* _PAGE_:
Revoir un bon film à la télévision, c’est toujours un plaisir. Parmi ceux d’Agnès Jaoui rediffusés après le décès de Jean-Pierre Bacri, mon préféré reste Le goût des autres. La RTBF a diffusé une belle série de films et d’émissions sur le cinéma belge pour compenser l’absence de la cérémonie des Magritte cette année. Cela m’a permis de revoir Girl de Lukas Dhont et de découvrir de bons films que je n’avais pas vus au cinéma. J’y reviendrai.
D’abord, un coup de cœur : C’est ça l’amour (2018), un film de Claire Burger. Sur le thème d’une famille secouée par la séparation des parents, la réalisatrice française réussit à nous faire ressentir le chaos émotionnel d’un père, qui se retrouve seul avec deux filles adolescentes. Leur mère a eu besoin de prendre du champ. Il ne lui en veut pas, ils restent en contact. Régulièrement, il l’appelle, conscient de ses insuffisances.

* _CONSIGNE 1_: Recopiez, parmi les enregistrements, tout ce qui va de la ligne contenant « Statistics [381, 298] » jusqu'à la ligne contenant « showing [510, 733] », ces deux lignes incluses.
Le billet et les enregistrements proviennent de sources distinctes.

* _DONNÉES D'ENTRÉE_:
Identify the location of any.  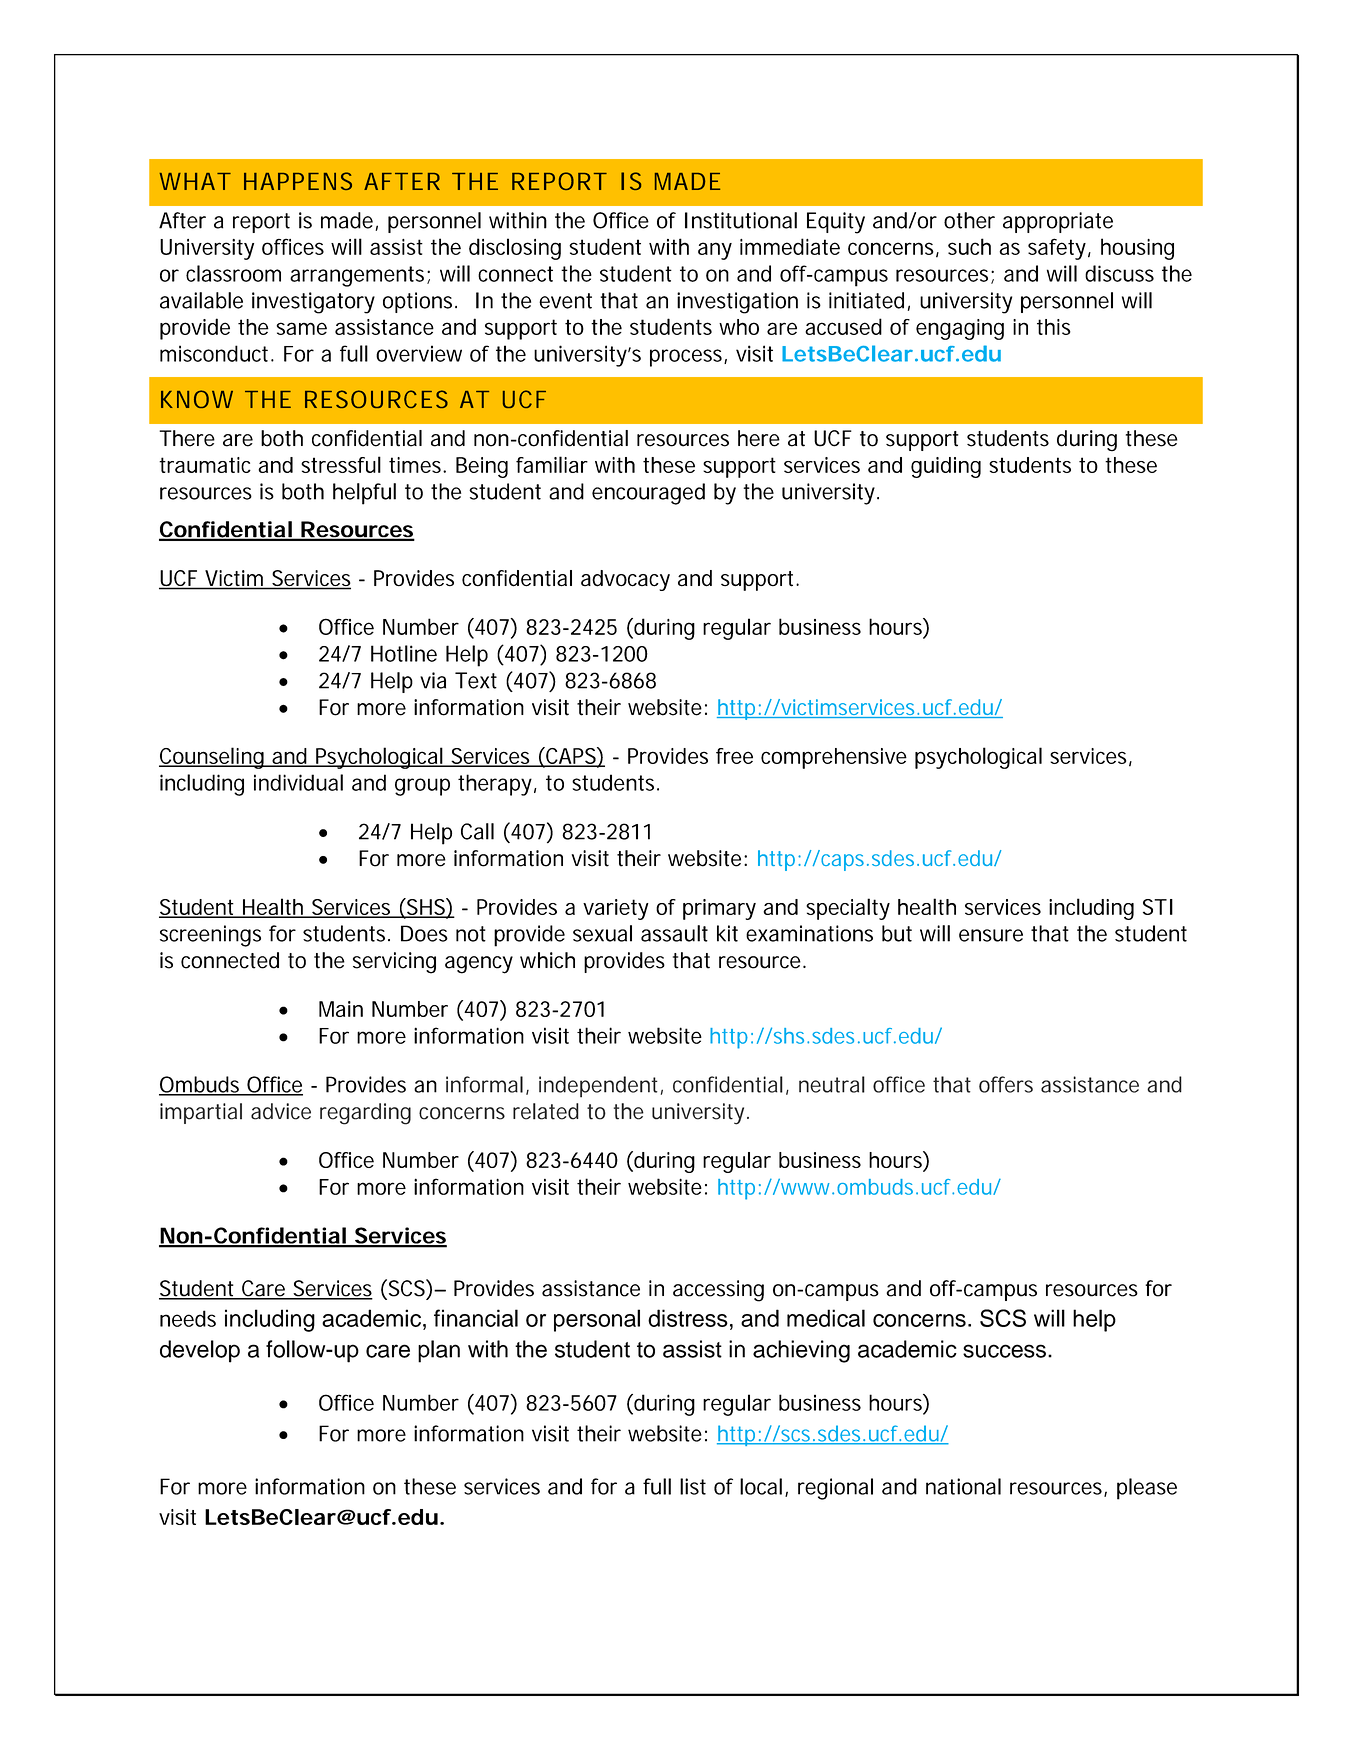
--
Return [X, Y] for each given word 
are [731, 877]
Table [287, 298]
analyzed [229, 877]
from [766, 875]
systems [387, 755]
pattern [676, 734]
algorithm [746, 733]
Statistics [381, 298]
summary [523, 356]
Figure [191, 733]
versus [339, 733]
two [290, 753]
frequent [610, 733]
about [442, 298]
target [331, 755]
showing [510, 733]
--
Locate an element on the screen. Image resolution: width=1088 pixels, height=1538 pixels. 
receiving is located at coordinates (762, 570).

* _CONSIGNE 2_: Relevez tous les titres de films cités dans le billet.

* _RÉSULTAT 1_:
Statistics [381, 298]
summary [523, 356]
Figure [191, 733]
versus [339, 733]
two [290, 753]
frequent [610, 733]
about [442, 298]
target [331, 755]
showing [510, 733]

* _RÉSULTAT 2_:
Le goût des autres
Girl
C'est ça l'amour